━━━ TASK MATERIAL

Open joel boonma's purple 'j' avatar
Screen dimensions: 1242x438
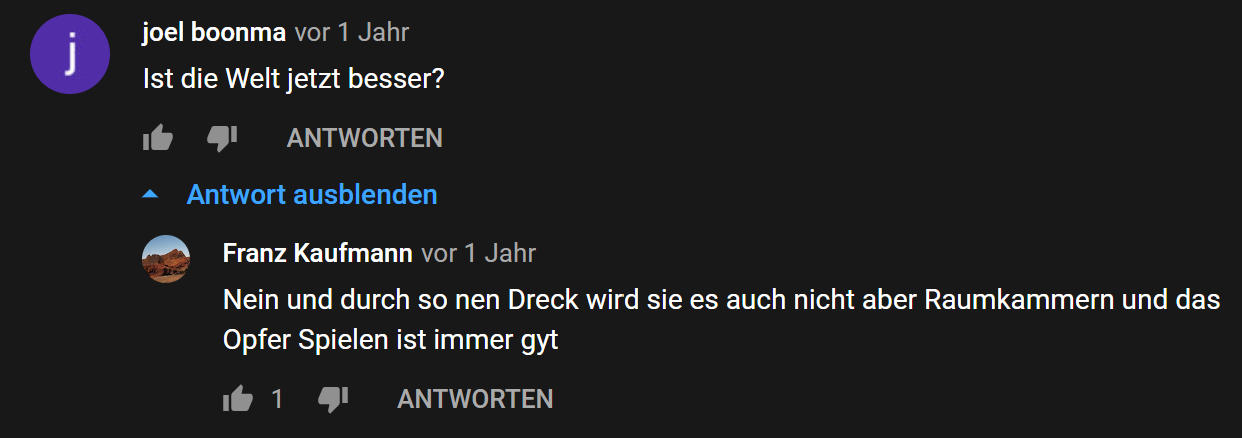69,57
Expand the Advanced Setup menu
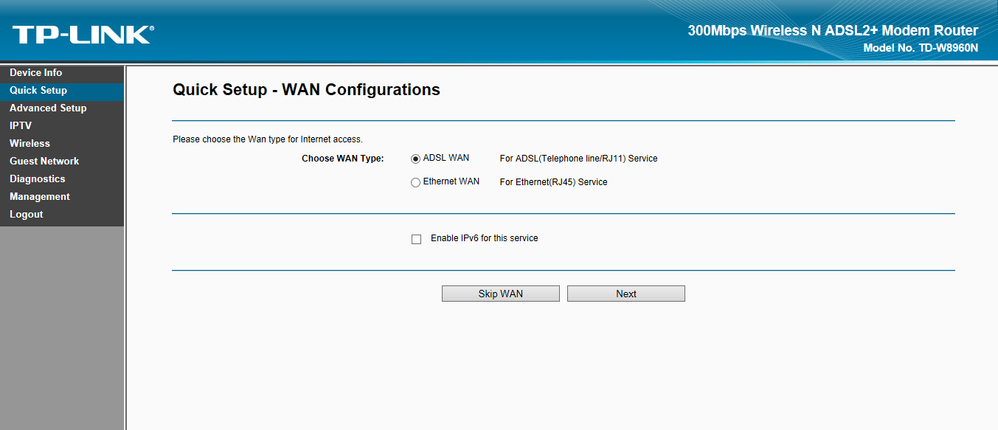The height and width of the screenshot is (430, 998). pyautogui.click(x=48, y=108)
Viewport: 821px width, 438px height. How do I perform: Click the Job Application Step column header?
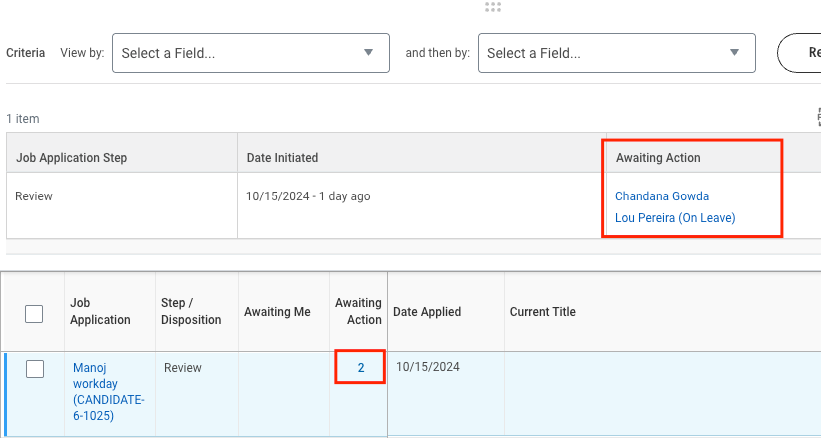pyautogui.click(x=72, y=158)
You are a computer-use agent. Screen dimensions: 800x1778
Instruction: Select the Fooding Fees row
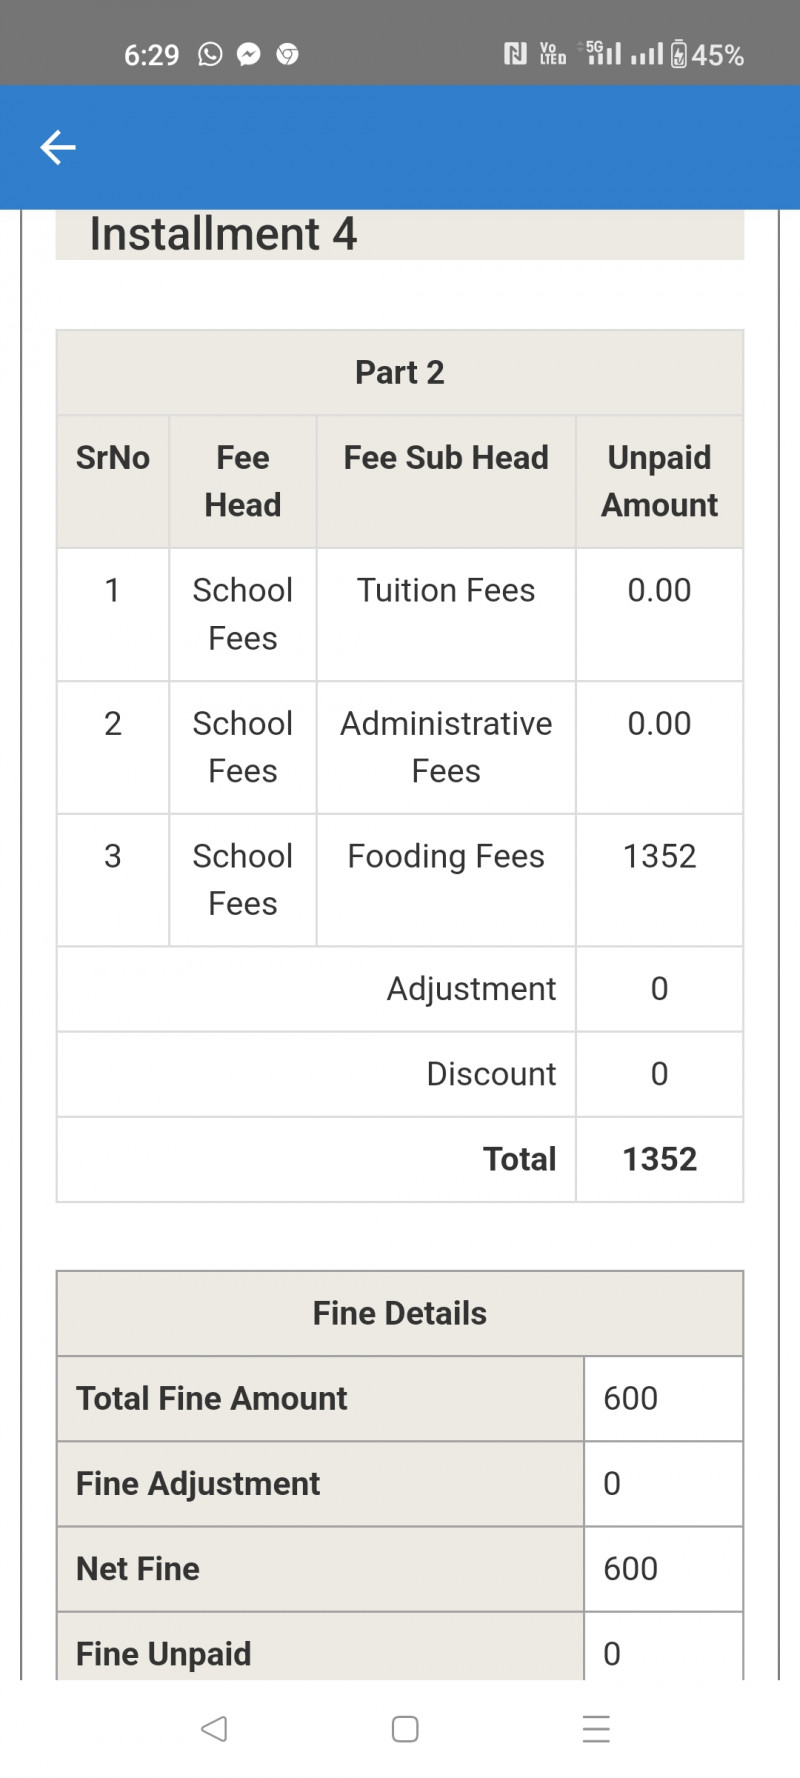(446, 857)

━━━━━━
━━━ TASK MATERIAL

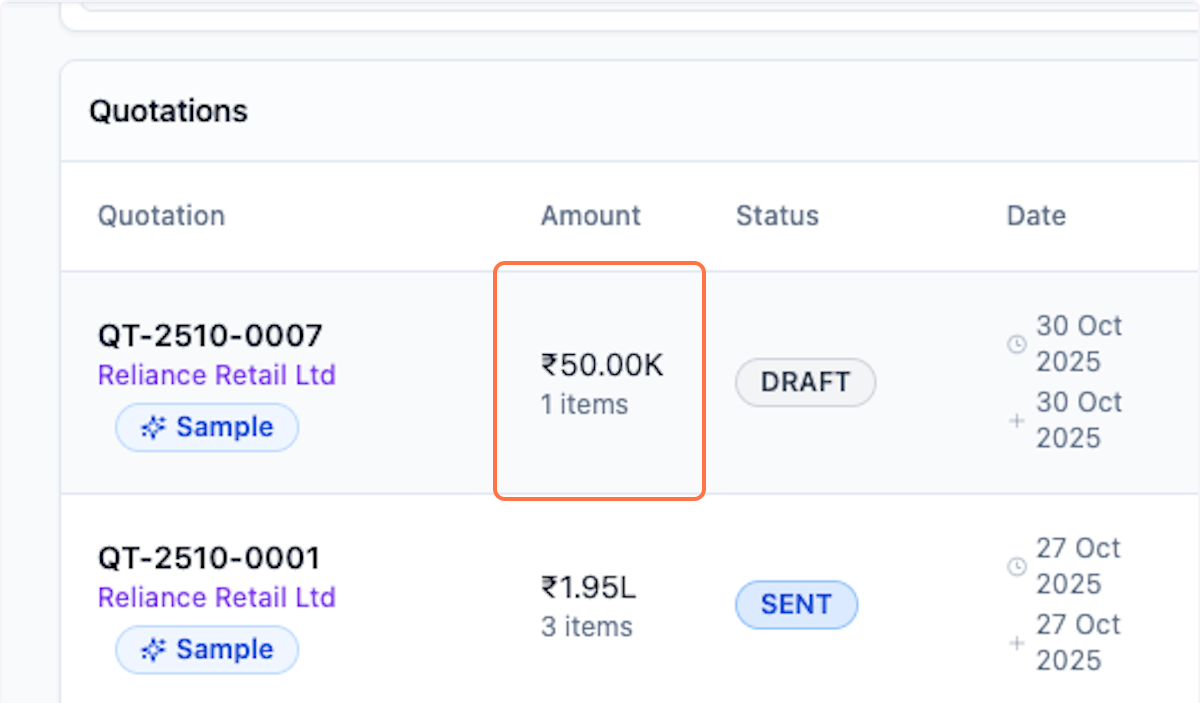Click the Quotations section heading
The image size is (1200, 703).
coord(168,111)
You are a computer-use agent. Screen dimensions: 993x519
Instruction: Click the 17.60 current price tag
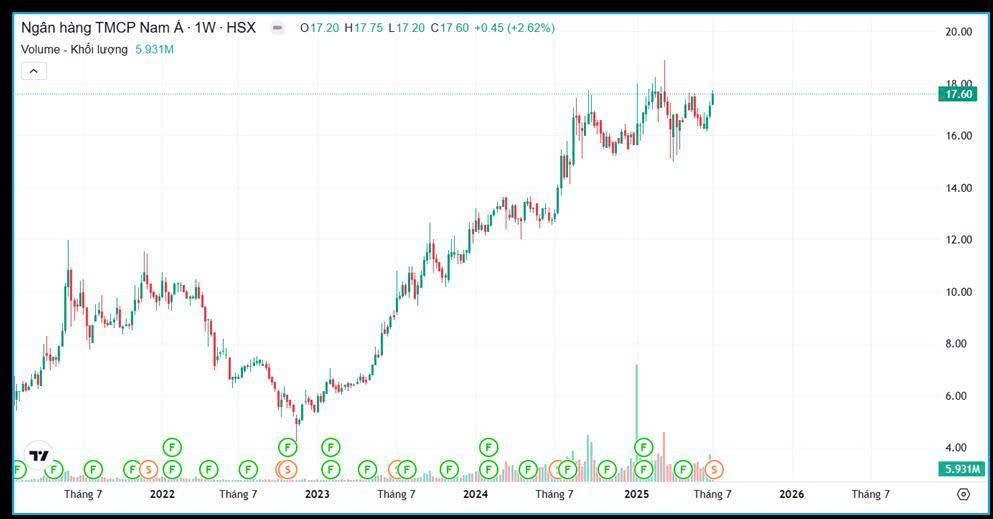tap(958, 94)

━━━━━━
━━━ TASK MATERIAL

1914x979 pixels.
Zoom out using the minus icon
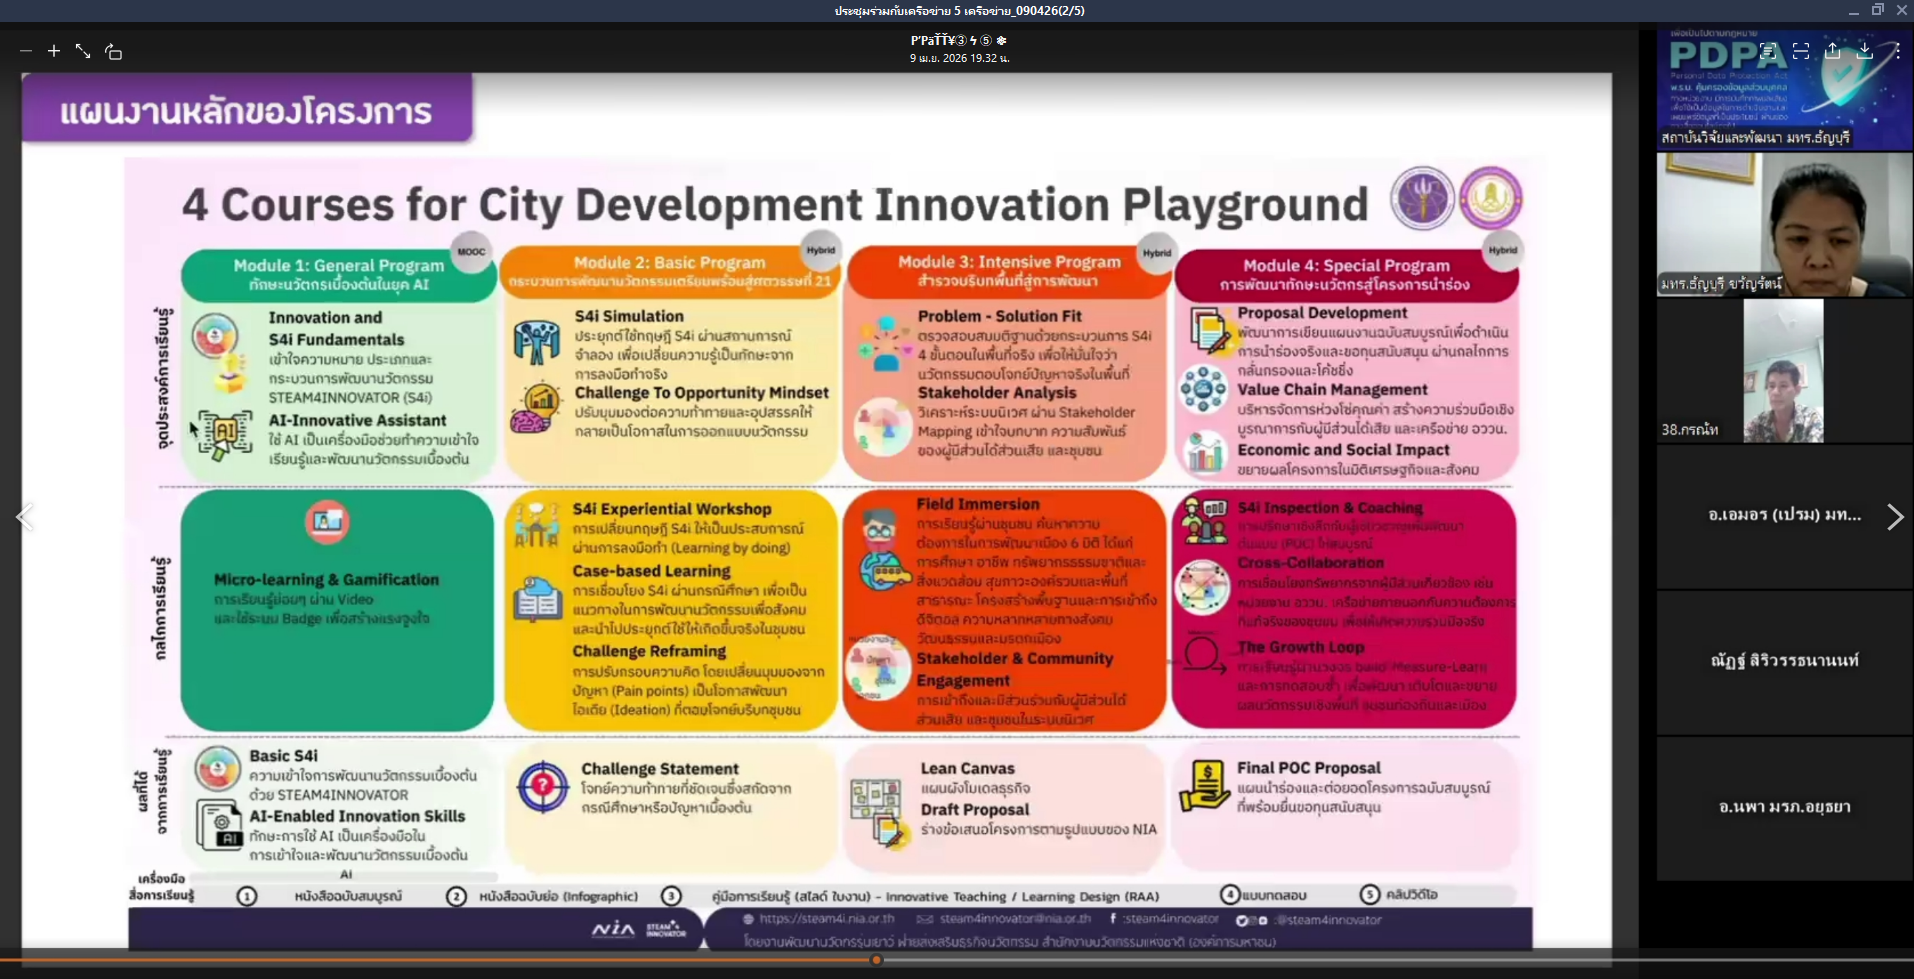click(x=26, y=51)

━━━━━━

### EXERCISE
Every line with the word "computer" in it should be copied from the listing above.

### EXERCISE SOLUTION
You are a computer-use agent. Screen dimensions: 800x1778
You are a computer-use agent. Screen dimensions: 993x519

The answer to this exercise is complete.